Psychologically, foreplay lowers inhibitions and increases emotional intimacy between partners.
Physically, it stimulates the process that produces sexual arousal. Foreplay has important physical and psychological effects.
In a global study of about twelve thousand individuals from 27 countries and 6 continents, physical foreplay was rated as “very important” for 63 percent of men and 60 percent of women.
There are different and varieties of sex styles and positions with more and more innovation coming as people like to explore new ways of deriving maximum satisfaction in sexcapade.
There are different and varieties of sex styles and positions with more and more innovation as people like to explore new ways of deriving maximum satisfaction in sexcapade.
Do It: Near the edge of a bed or bench, rest on your hip and forearm and press your thighs together. Your partner stands and straddles you, entering or grinding from behind.
Why: Keeping your legs pressed together during this sex position allows for a tighter hold on your partner as they thrust.
Make It Hotter: Instead of letting your partner do all the work, try thrusting your hips slightly to match the tempo.

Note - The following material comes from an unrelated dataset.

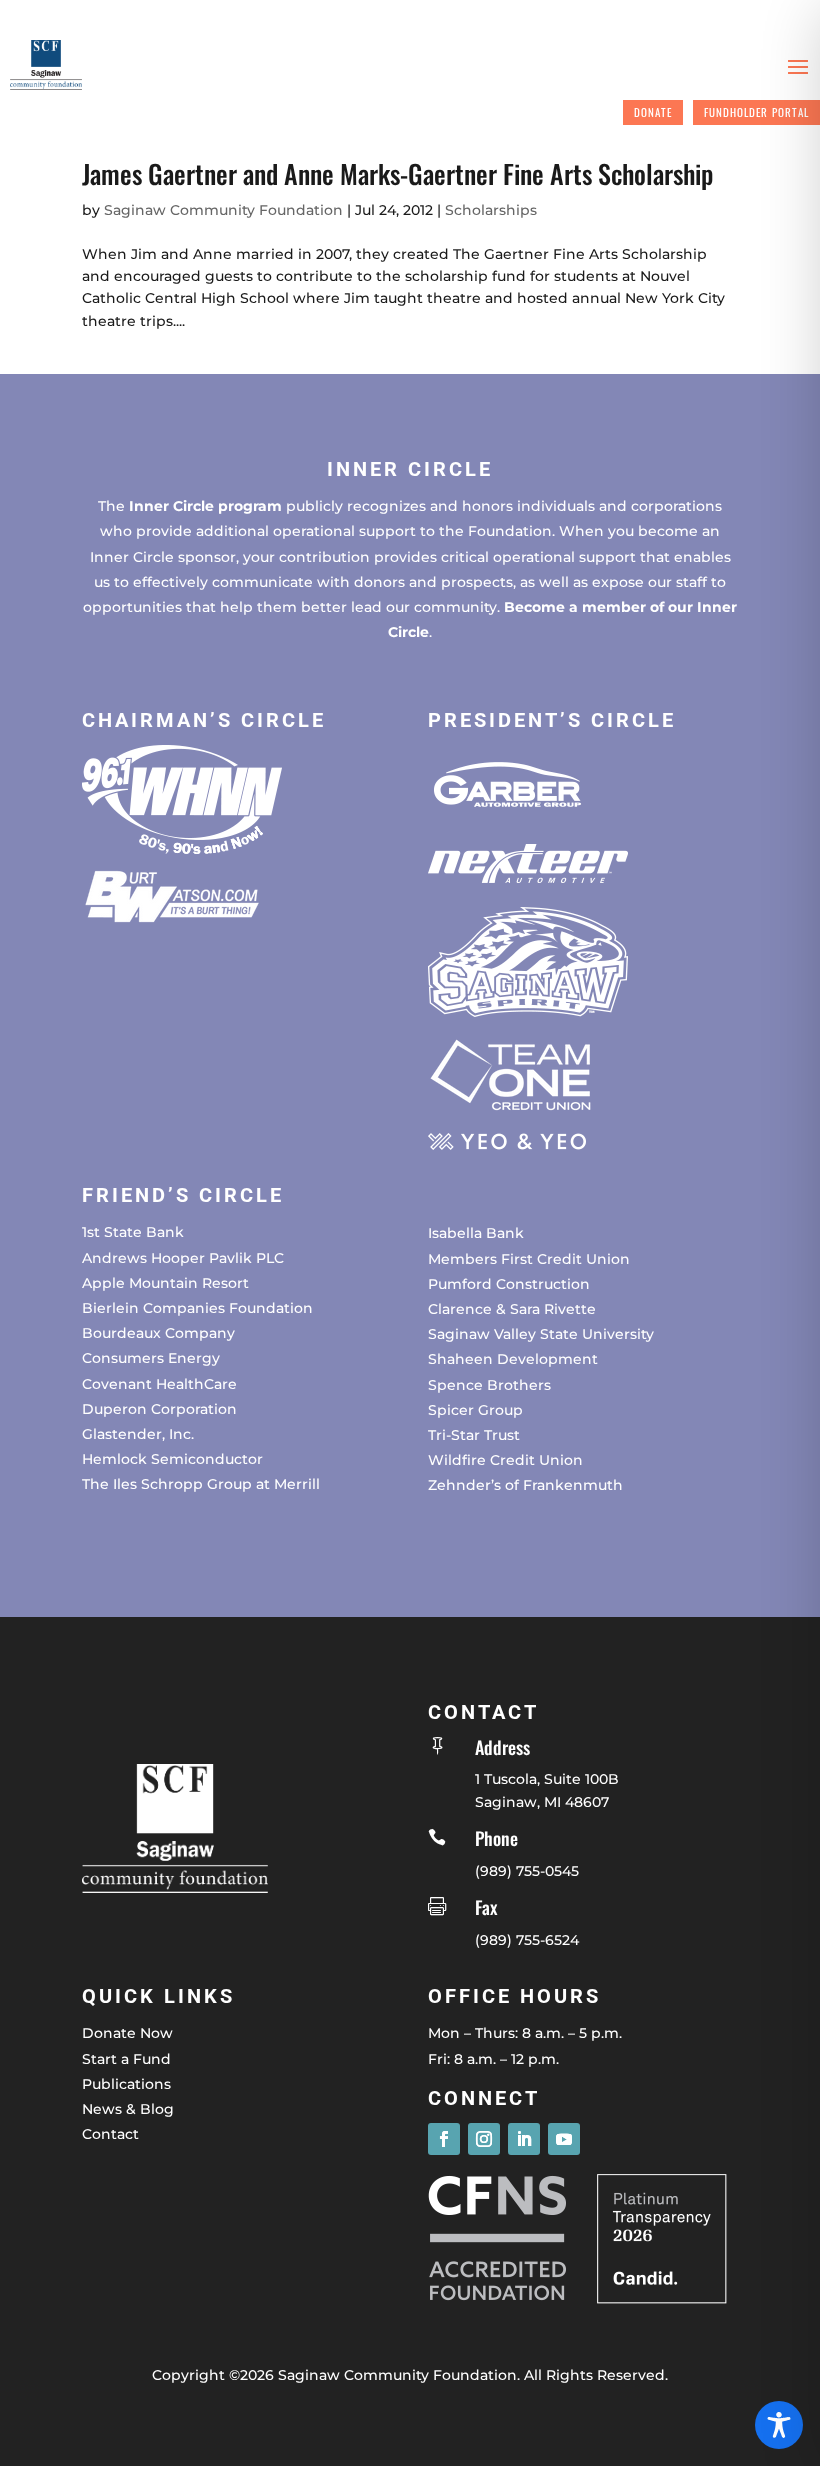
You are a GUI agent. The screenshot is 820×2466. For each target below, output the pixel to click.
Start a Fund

Do It: Your partner sits on a chair or the edge of the bed; you face them, seated on their lap.
Why: During this sex position, you’re in control of the angle and depth of the entry and thrust. Being seated adds support, so it’s great for marathon sex sessions.
Make It Hotter: Let your fingers (and hands) do the talking. Once seated, you can put your hands anywhere on your body or your partner’s to make things more interesting.
- Doggy Style
Do It: Get on all fours, then have your partner kneel behind you, with their upper body straight up or slightly draped over you (ya know, like a humping dog).

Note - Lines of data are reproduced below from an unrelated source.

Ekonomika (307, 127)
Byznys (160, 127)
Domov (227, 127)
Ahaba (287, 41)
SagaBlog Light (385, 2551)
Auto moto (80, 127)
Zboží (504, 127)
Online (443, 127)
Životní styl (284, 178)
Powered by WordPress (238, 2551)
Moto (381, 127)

Why: This sex position allows for deep penetration and easier G-spot stimulation.
Make It Hotter: Stimulate your clitoris with one hand, or ask your partner to do the finger work for you.
- Pretzel Dip
Do It: Lie on your right side; your partner kneels, straddling your right leg and curling your left leg around their left side.
Why: With this sex position, you get the deeper penetration of doggy style while still being able to make that important eye contact. Or, if penetration isn’t your thing, your partner can easily grind against up against you stimulating your clit.
Make It Hotter: Get your partner to rub your clit. Because, duh.
Do It: Lie facedown on the bed, legs straight, hips slightly raised.
Why: This sex position creates a snug fit, so your partner’s penis or strap-on will seem even larger.
Make It Hotter: Some shallow thrusts and deep breathing will help the romp last longer.
Do It: Lie back with your legs resting on each of your partner’s shoulders.
Why: This sex position is awesome because when you raise your legs, it narrows the vagina and helps target your G-spot.
Make It Hotter: Ask your partner to start rocking you in a side-to-side or up-and-down motion. That should bring the penis or strap-on into direct contact with your G-spot.
- Cowgirl’s Helper
Do It: Similar to the popular Cowgirl sex position, you kneel on top, pushing off your partner’s chest and sliding up and down the thighs. But your partner helps by supporting some of your weight and grabbing your hips or thighs while they rise to meet each thrust
Why: This sex position puts less stress on your legs, making climaxing easier. Plus, if you’re with a guy, female-dominant sex positions delay his climax—so everyone wins.
Make It Hotter: Alternate between shallow and deep thrusting to stimulate different parts of the vagina.